If you save this, and name your sample data page "raw_post_data.txt" and run the code you'll get output such as:

547442
2004-10-15 14:51:00
Dewi Sri[558]
Are many people here using ebay?
------------------------------
547451
2004-10-15 15:32:00
BlackCat[186]
Do you use PayPal on it then?
------------------------------
547459
2004-10-15 16:02:00
Dewi Sri[558]
No I didnt use paypal so far, only transfer from my bank account. I heard some stories about paypal too, I use it only with people I already know.
------------------------------
547508
2004-10-15 17:19:00
Add[222]
Yep, use it quite a bit.
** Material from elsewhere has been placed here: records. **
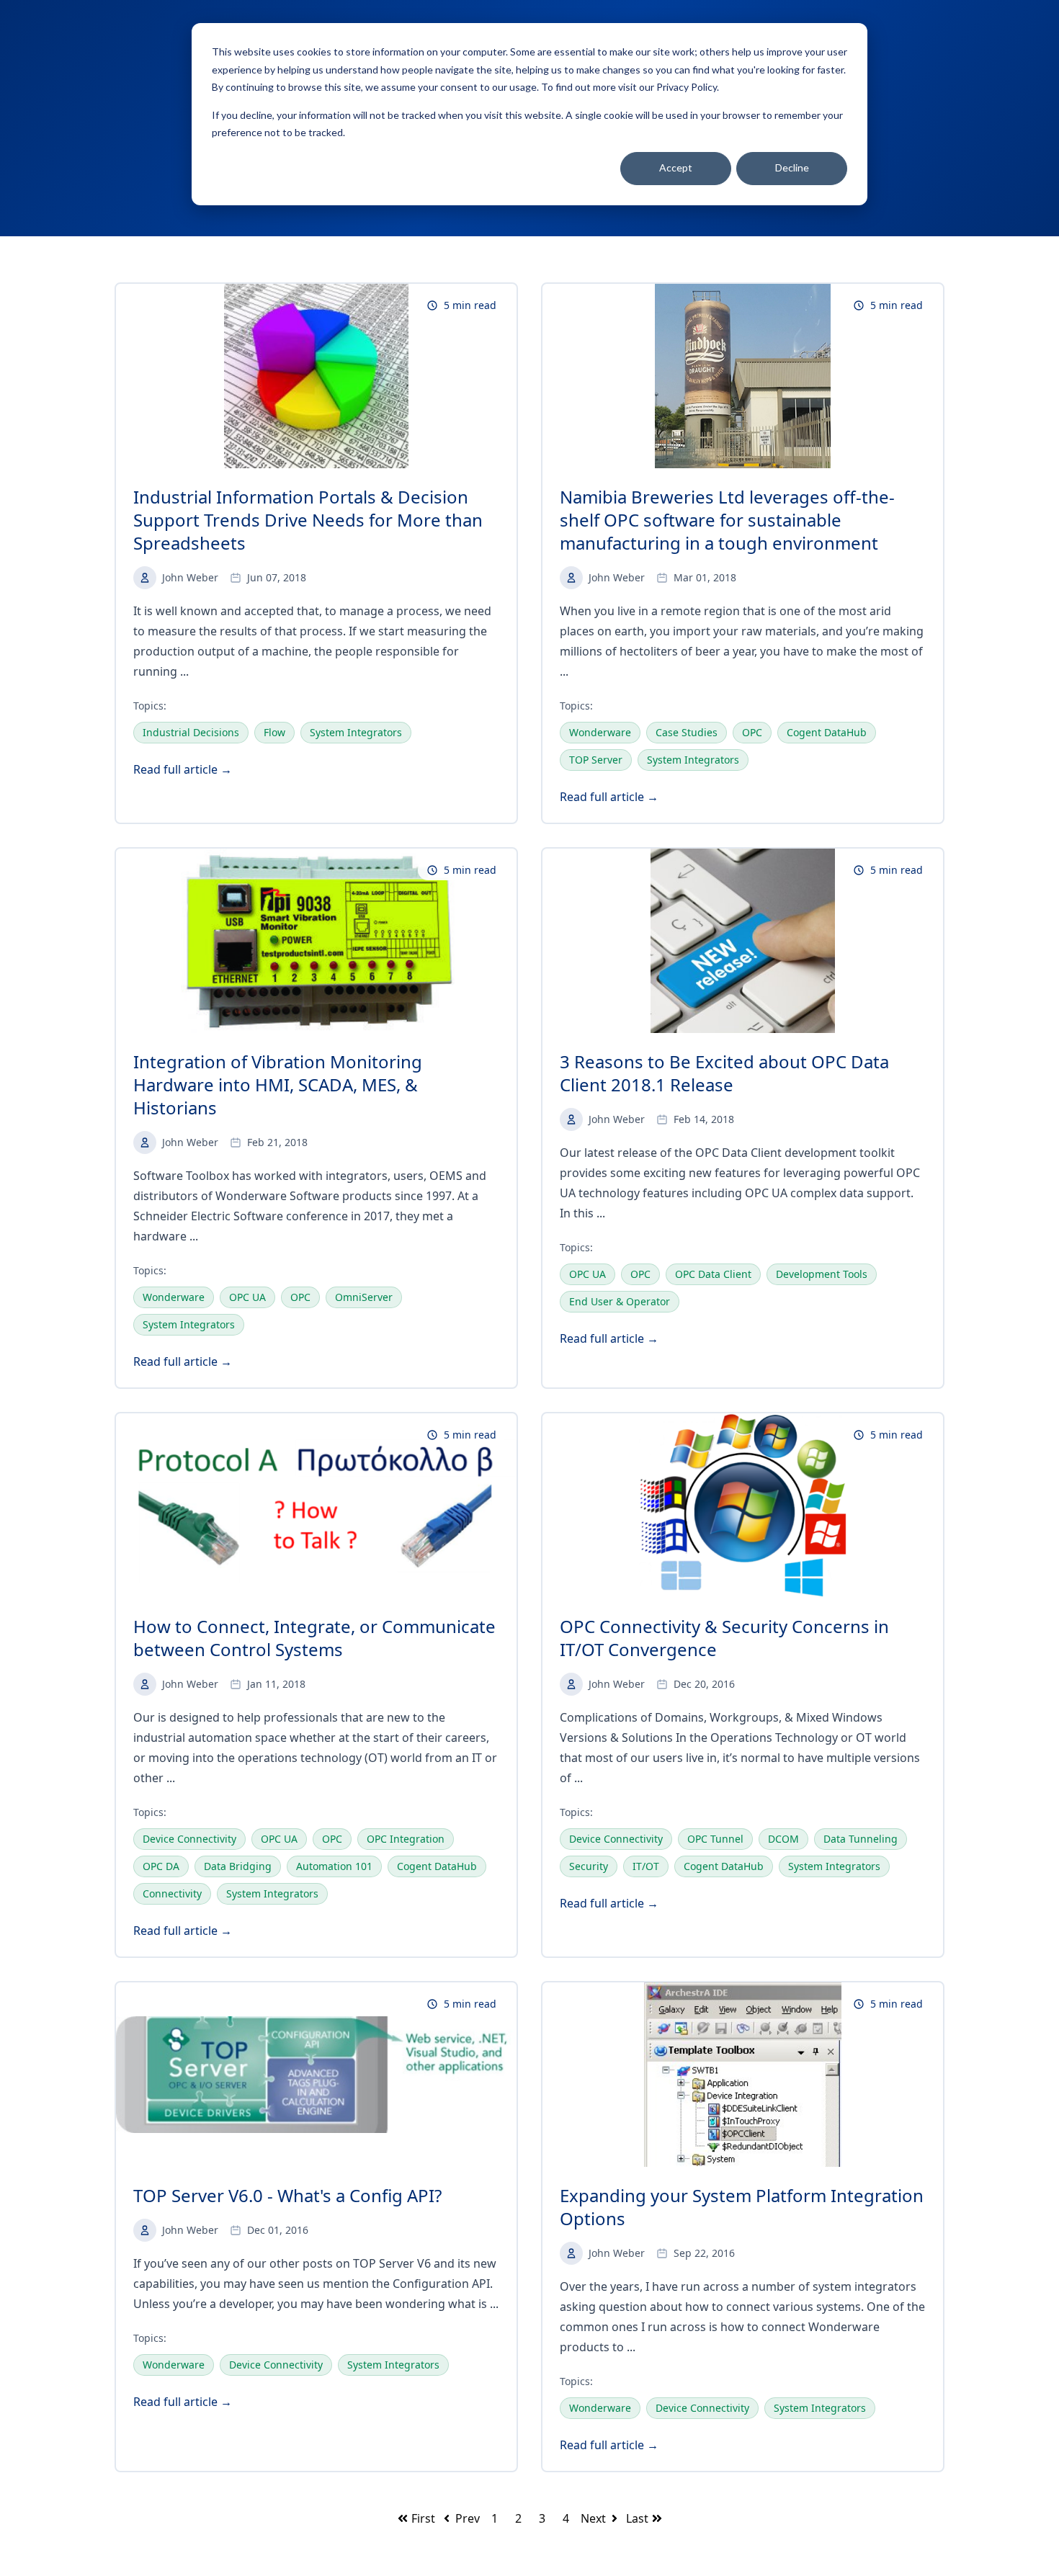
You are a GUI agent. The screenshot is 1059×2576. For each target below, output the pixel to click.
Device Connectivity (189, 1839)
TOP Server (595, 759)
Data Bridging (238, 1866)
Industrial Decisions (191, 732)
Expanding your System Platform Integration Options (742, 2206)
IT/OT (646, 1866)
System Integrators (356, 732)
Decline (792, 167)
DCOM (783, 1839)
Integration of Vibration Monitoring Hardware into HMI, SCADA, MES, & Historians (277, 1084)
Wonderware (600, 732)
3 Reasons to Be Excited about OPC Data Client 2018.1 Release (724, 1073)
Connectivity (172, 1893)
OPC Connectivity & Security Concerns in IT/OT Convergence (724, 1637)
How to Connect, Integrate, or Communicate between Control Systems (314, 1637)
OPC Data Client (713, 1274)
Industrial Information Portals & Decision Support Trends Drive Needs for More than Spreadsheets (308, 520)
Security (588, 1866)
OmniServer (364, 1297)
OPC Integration (405, 1839)
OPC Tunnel (715, 1839)
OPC (752, 732)
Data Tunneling (860, 1839)
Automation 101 (334, 1866)
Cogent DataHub (827, 732)
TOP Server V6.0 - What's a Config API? (287, 2195)
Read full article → (182, 769)
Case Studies (687, 732)
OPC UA (247, 1297)
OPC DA (161, 1866)
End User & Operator (619, 1301)
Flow (274, 732)
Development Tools (821, 1274)
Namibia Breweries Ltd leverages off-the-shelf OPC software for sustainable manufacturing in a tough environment (727, 520)
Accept (675, 167)
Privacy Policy (686, 87)
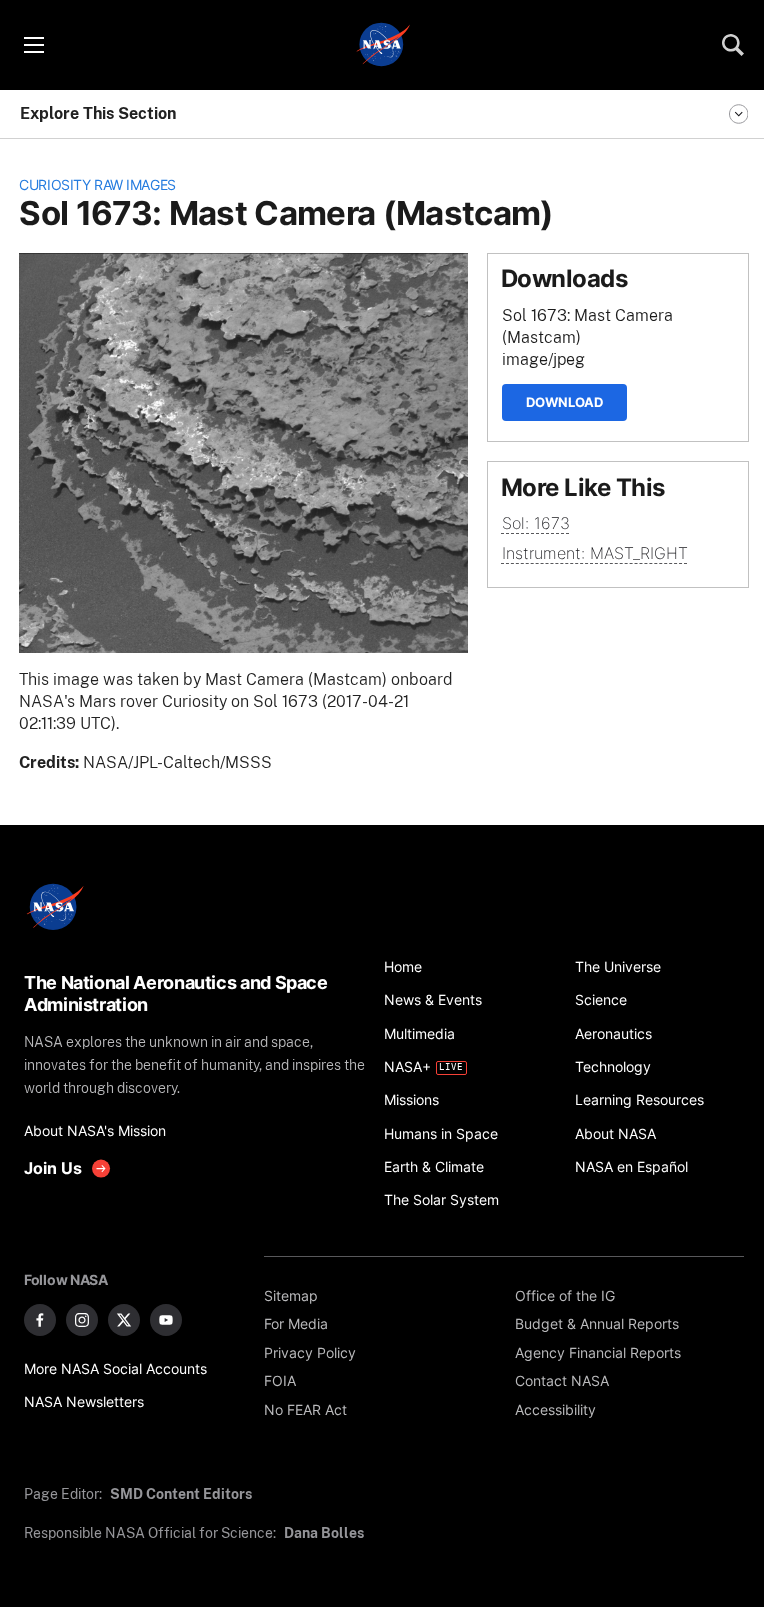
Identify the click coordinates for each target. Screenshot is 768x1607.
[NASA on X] (124, 1320)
Always use paypal when they accept and never had a problem, though i dont buy off people with no feedback. Got a north face goretex jacket with zip in fleece for ã100 brand new, normally ã300 in the outdoor shops, got a 512mb flash drive for ã70 a year and a half ago (when they were more expensive) 512mb sony memory card for my camera for cheap. Almost everything i buy off ebay is actually brand new, at really low prices.
------------------------------
547515
2004-10-15 17:25:00
Ebony[398]
I m too paranoid to use ebay
------------------------------
547523
2004-10-15 17:32:00
Ama[435]
I buy off ebay very rarely... i have 2 feedbacks, but i would like to use it more.
------------------------------
547528
2004-10-15 17:46:00
Dewi Sri[558]
Ebony, why are you paranoid? I think its fairly safe as you can tell by the feedback whether someone is trustworthy or not. So far I didnt have any bad experiences at all.
------------------------------
547547
2004-10-15 18:12:00
dante[463]
something representing paypal took ~ã500 unauthorised from my acc in small goes after using them first and only time. am still waiting for bank fraud team to help me settle it :/
------------------------------

A little tweaking might be needed. Adding code to store the results back into MySQL would be trivial from here.

What you'll need to do is:

- take the collection of "authors" and re-populate a forum user table; you can even save the same user ID's and names, notwithstanding any issues vBulletin may have

- loop through the collection of "pages" stored in your mysql table and apply the get_posts_from_page() function to each page.

- decide if you are ok with plain text or want to try to recover the vbCode with a html2vbcode function of some sort. Sorry, I'm not writing that one.

You don't have to become a Python guru to make use of this; even if you use this tool as is or adapted to extract all the text, you can then use any other tool you are more comfortable with to get the data back into MySQL.

AdamD
07-08-2009, 07:34 PM
Hmm wow, thanks very much!
I'll give it a try later on :)

mwatkins
07-08-2009, 07:42 PM
Let me know if you get stuck anywhere. Other than requiring lxml, there are no other dependencies. This will run on any 2.x version of Python (2.6 is current, 2.4 and 2.5 ship with most Linux; FreeBSD is at 2.6).

If you PM me a couple more sample cache pages I might find time between now and tomorrow to cook up an example database.

Again - if the data you have on hand is similar to this example, you should be able to recover much or all of the posts and user posting history.

Make better backups for next time though... that is much easier! ;)

mwatkins
07-18-2009, 12:52 AM
Adam - I sent you an updated chunk of code that recovers a substantial chunk of the vBulletin posts from google's cache. Page through the sql file I've provide you with "more" (or "less") to get a sense for what was recovered. The code isn't much different than that posted above except had to deal with the realities of the cached data - not all was useful. I added in a html to bbcode translator and a few other goodies as well.


Hope it helps.

AdamD
07-19-2009, 03:45 PM
Thankyou MWatkins, you've been a tremendous help, I can't thank you enough, really

Thanks to MWatkins, I was able to import the data into a VB forum, abeit a few issues, the data for the most part was at least readable

I then imported it all into a MYBB install and it seemed to fix quite a few issues, ironically.

The end result is people can now reference existing data without having to rely on google's cache.

mwatkins
07-19-2009, 05:52 PM
My pleasure. If you need a helping hand cleaning up any of the other remaining issues feel free to ask.